On October 17, 1857 the Reverend Theodore Edson noted the first ringing of St. Anne’s chimes in his diary: “…. Lizzie and I were at the arrival of the first train. People assembled numerously; church filled. At nine and three-fourths, the bells rung the changes. The wardens brought in the city government and seated the Mayor and aldermen…The bells were rung in the afternoon and evening and are believed to give satisfaction.” Mr. Harrison from Troy, NY, played the chimes in a “great variety of tunes; the novelty attracted crowds of our fellow citizens and there seems to be but one opinion…that these bells will prove one of the most attractive ornaments to the city.”
Not everyone was pleased however. Mr. Hinckley, superintendent of Merrimack Manufacturing Corporation who resided in the former parsonage, offered St Anne’s $2000 if the church would silence the bells. Rev. Edson thought it “most strange that Hinckley, along with other corporation men who had been making bell noises in this city for some 40 years, more of it and louder, should complain of the St. Anne’s chimes!”
James MacGowan, St. Anne’s bell-master, played St. Anne’s chimes for over fifty years and also rang the bells of St. Patrick’s. Jim proved indispensible to our Bell Committee, explaining how he played the bells and that each inscription had to be lettered at the time the bell was cast in a foundry.
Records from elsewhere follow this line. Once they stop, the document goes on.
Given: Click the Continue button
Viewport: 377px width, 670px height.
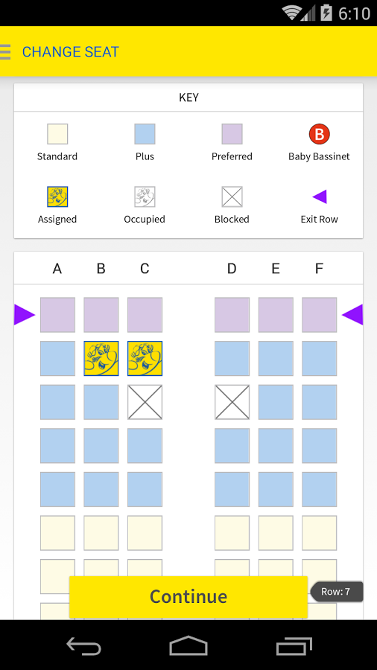Looking at the screenshot, I should tap(189, 596).
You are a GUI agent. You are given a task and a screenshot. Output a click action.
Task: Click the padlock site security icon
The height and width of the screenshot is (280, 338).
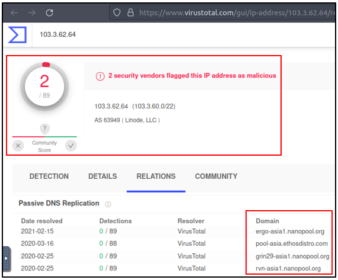[x=130, y=12]
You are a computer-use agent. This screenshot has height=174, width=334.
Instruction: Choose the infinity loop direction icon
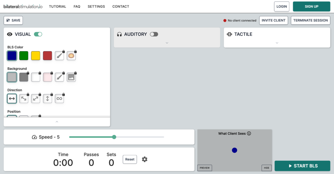pyautogui.click(x=59, y=99)
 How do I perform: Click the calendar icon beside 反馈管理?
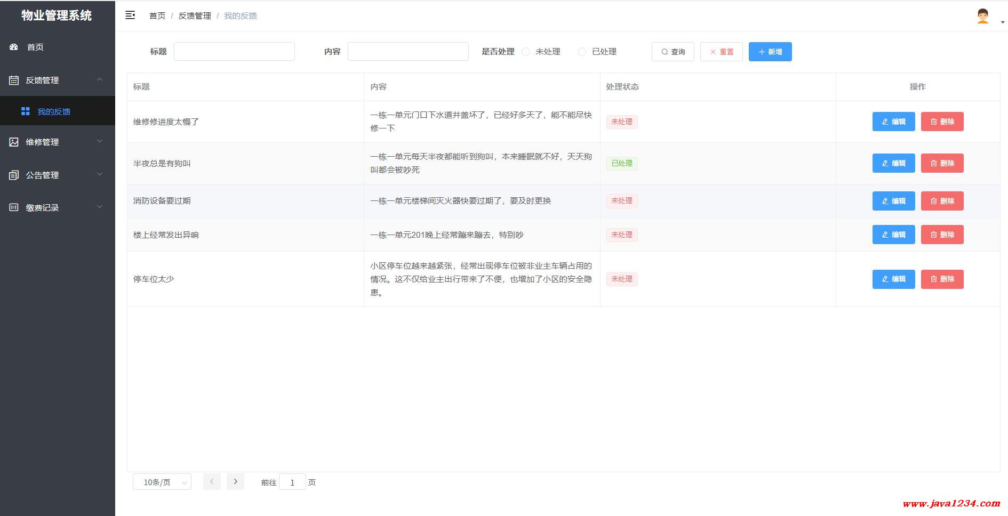coord(14,80)
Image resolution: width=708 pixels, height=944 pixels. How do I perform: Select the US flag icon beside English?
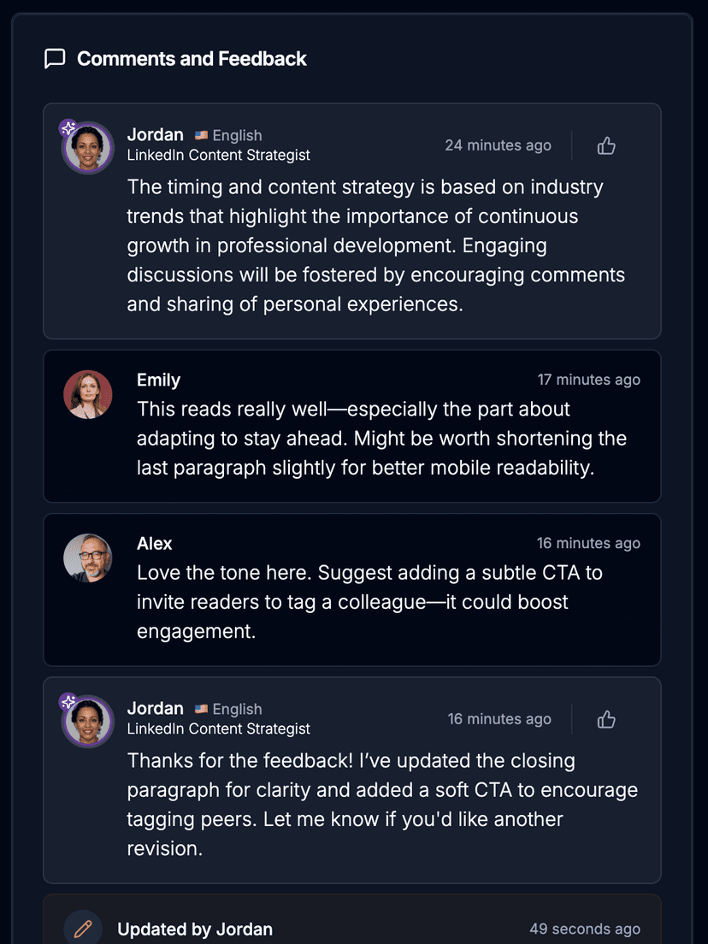coord(200,135)
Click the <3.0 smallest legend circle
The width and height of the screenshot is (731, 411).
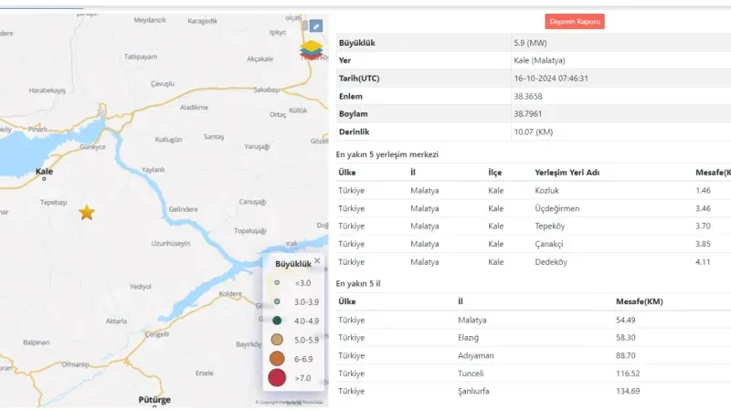[x=277, y=283]
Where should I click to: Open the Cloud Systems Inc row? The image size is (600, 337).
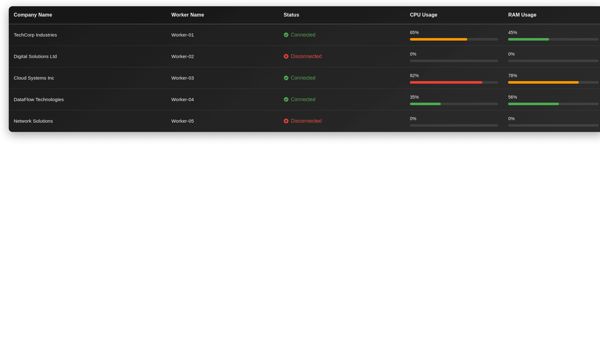(x=34, y=78)
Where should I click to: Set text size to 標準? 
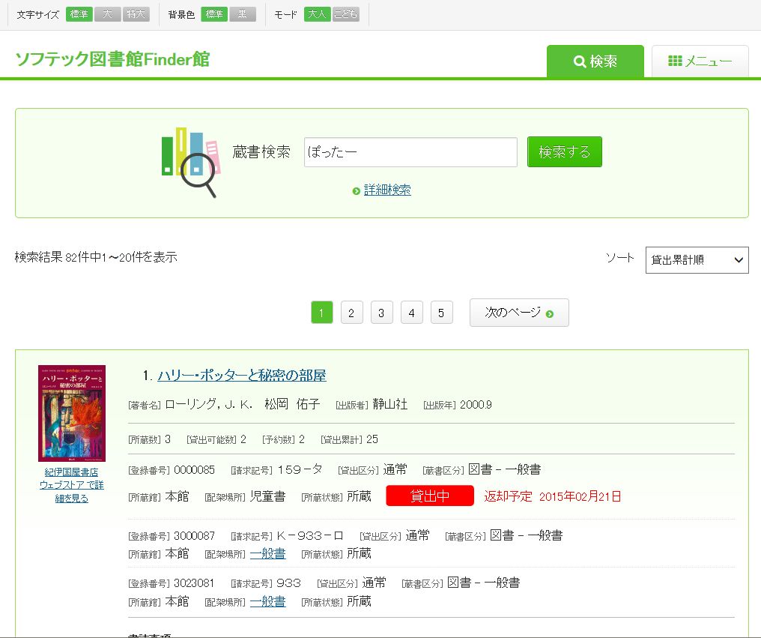[79, 14]
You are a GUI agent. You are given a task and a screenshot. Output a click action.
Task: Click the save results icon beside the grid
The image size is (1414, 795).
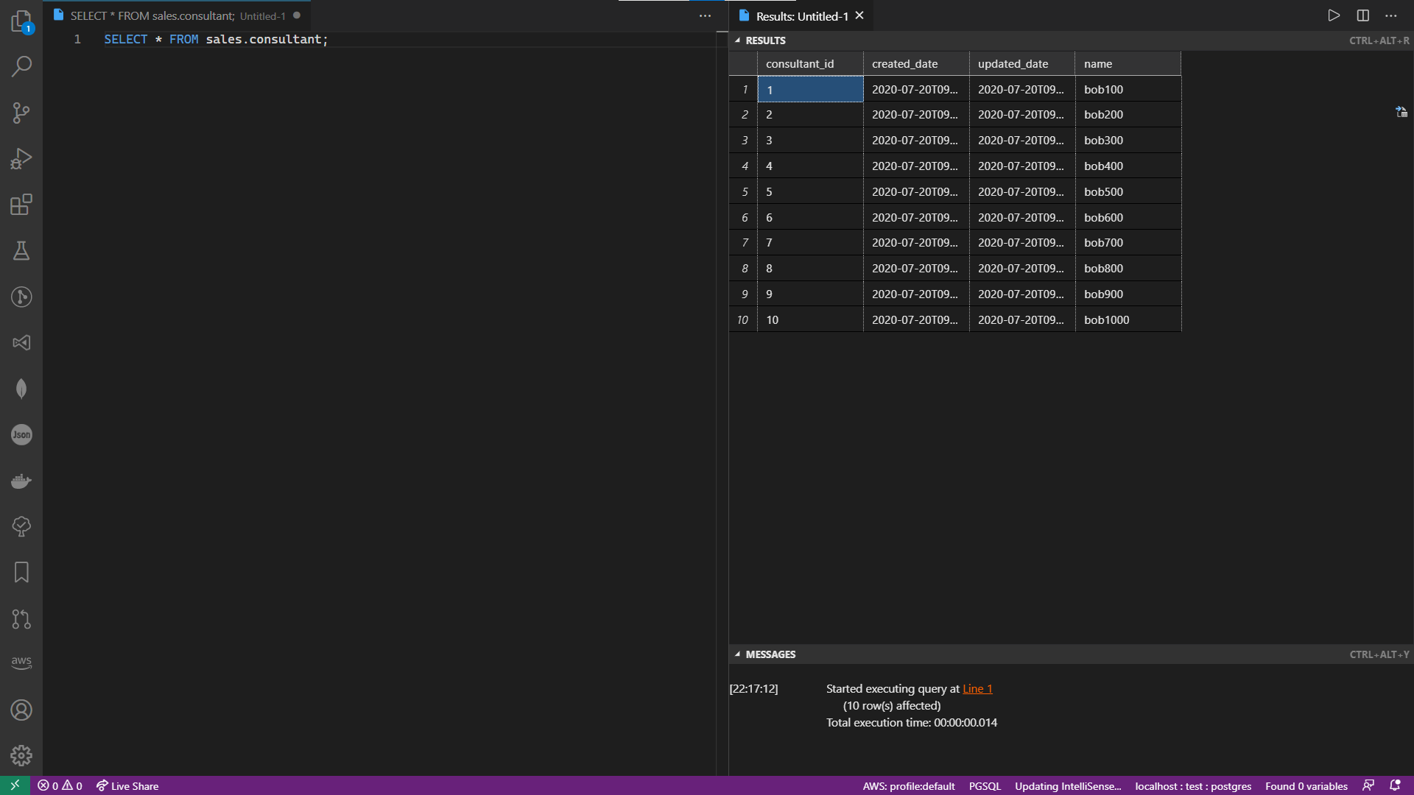click(1401, 112)
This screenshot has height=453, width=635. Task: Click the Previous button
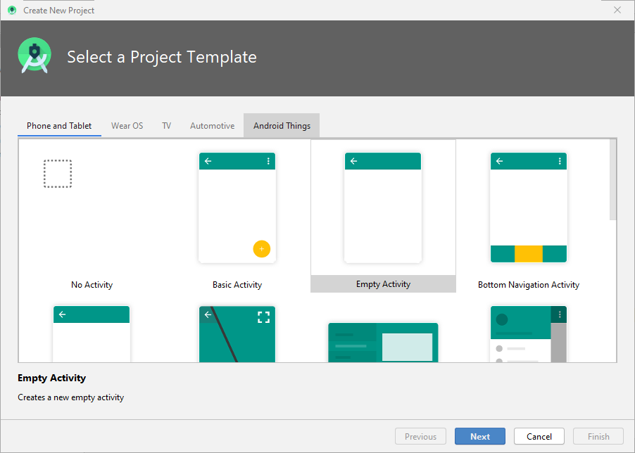click(x=420, y=436)
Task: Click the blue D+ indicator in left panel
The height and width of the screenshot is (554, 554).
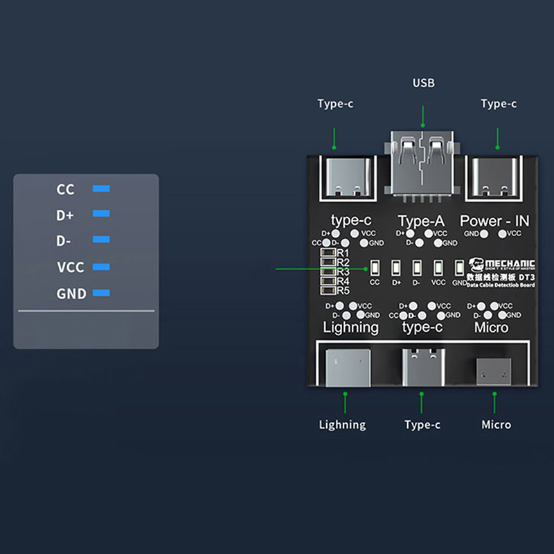Action: click(x=102, y=214)
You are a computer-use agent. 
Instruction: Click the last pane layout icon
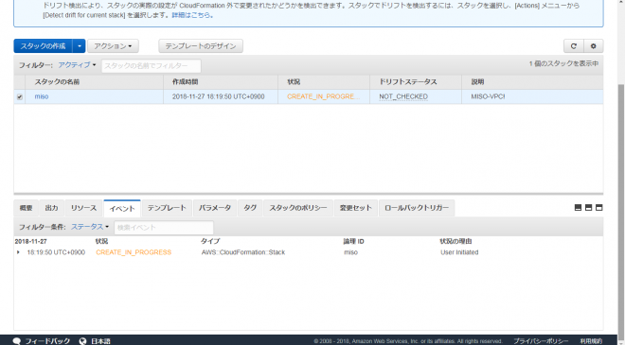click(598, 208)
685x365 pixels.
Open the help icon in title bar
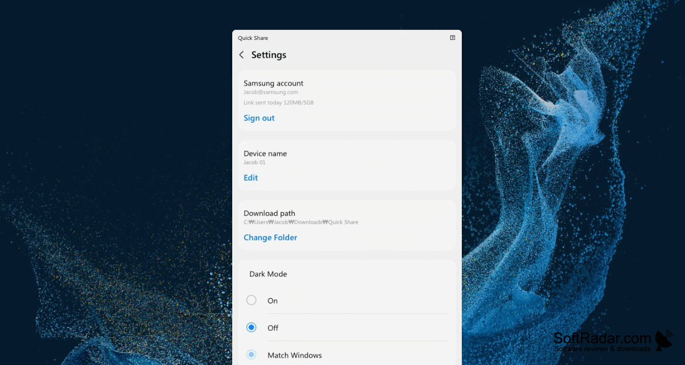tap(452, 38)
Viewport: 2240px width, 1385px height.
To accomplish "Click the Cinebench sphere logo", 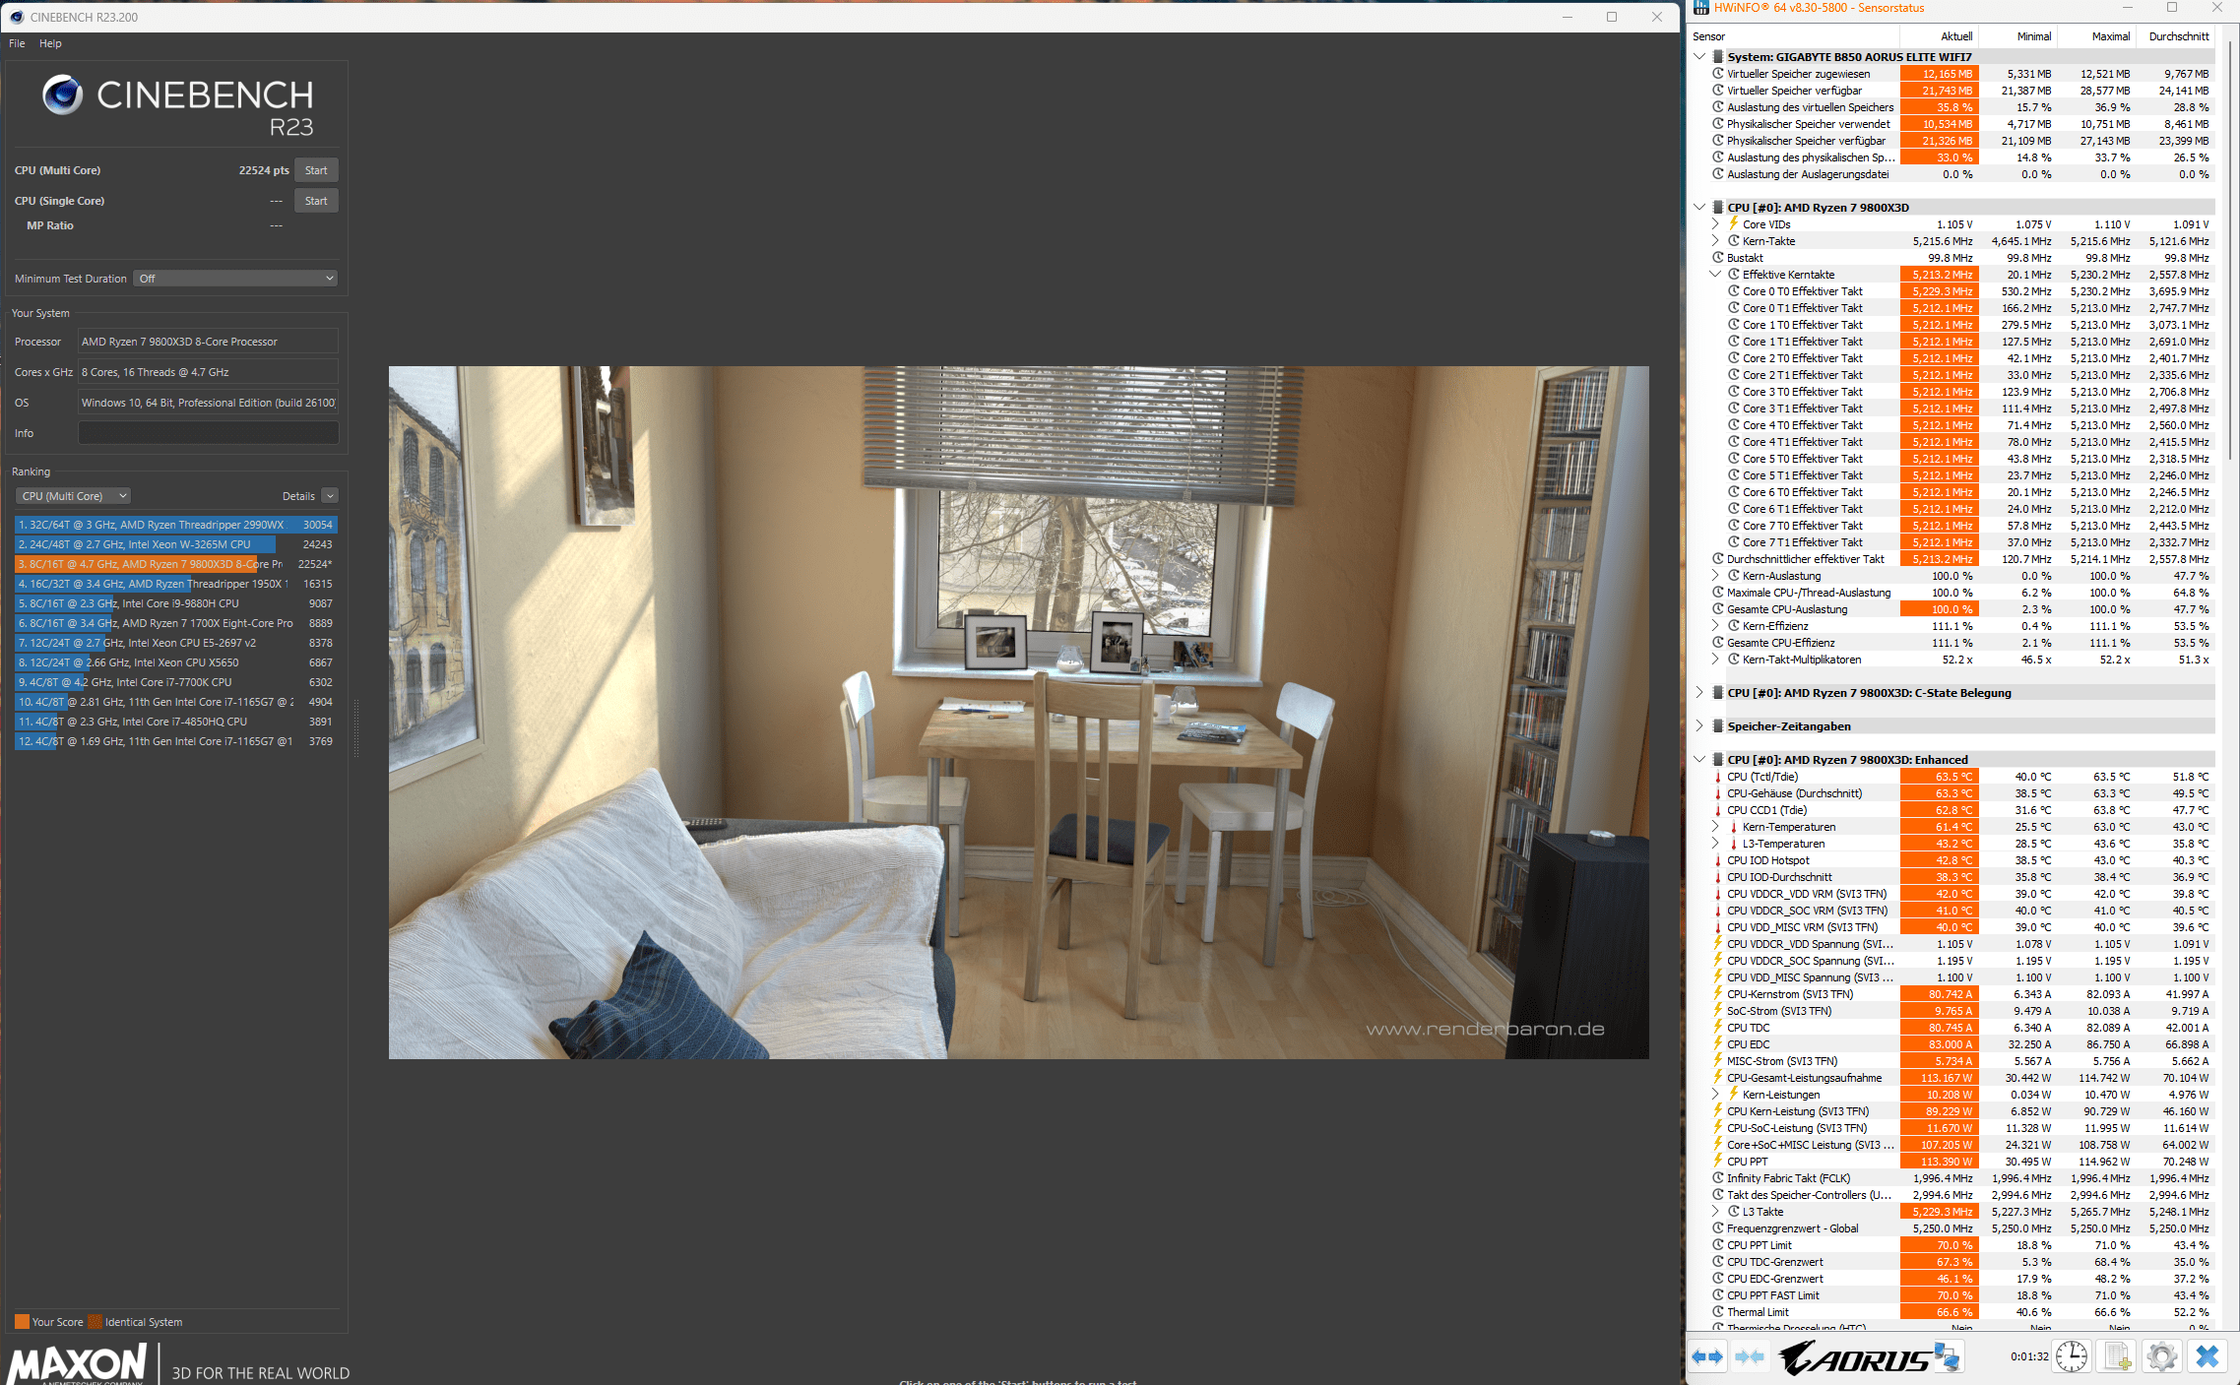I will coord(62,95).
The New England Folklife Center contributed information on ethnic bell traditions and borrowed artifacts from Southeast Asia to enrich the Mogan Cultural Center exhibit. The Boston & Maine Historical Society loaned a locomotive bell and another bell on exhibit was once used to summon field workers. A representative of Taylor’s in England, the world’s largest bell foundry, lent photographs and videos on the process of casting, tuning and hanging bells.
Public programs included a handbell concert and Evelyn and Edward Stickney who presented “Revere Reverberations.” The Bedford couple spent many years determined to locate every surviving Revere bell. This included one in Lowell’s First Baptist Church belfry cast by the Revere Foundry. A bill uncovered in the Revere Archives revealed that back in 1822, Kirk Boott bought a 900-pound bell from this foundry for $335.73. Hung in the Merrimack Manufacturing Corporation, this was likely the bell those early mill girls complained about.